La noche en la hacienda de los Elizondo estaba cargada de ese calor pegajoso que solo se siente en las tierras calientes de Jalisco. Ana se recostaba en el sofá de cuero viejo pero lujoso del salón principal, con las piernas cruzadas sobre las almohadas bordadas a mano. El aire olía a jazmín del jardín y a la cena de mole que habían compartido horas antes, un aroma picante que aún flotaba en el ambiente. Frente a ella, la televisión grande proyectaba las imágenes vibrantes de Pasión de Gavilanes capítulo 60, esa escena donde los hermanos Reyes desataban su furia y su deseo en medio de la venganza.

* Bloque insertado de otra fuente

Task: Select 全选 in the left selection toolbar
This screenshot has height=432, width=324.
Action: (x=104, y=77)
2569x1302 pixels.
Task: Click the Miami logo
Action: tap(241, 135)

Ana sentía un cosquilleo en la piel cada vez que los personajes se miraban con esa intensidad animal. Llevaba un vestido ligero de algodón blanco, que se pegaba un poco a sus curvas por el sudor suave de la noche. Su esposo, Javier, estaba a su lado, su cuerpo fuerte y moreno rozando el de ella. Javier era ranchero de pura cepa, con manos callosas de domar caballos y ojos negros que prometían tormentas. Habían estado casados cinco años, pero esa noche algo en el aire los hacía sentir como extraños excitados por primera vez.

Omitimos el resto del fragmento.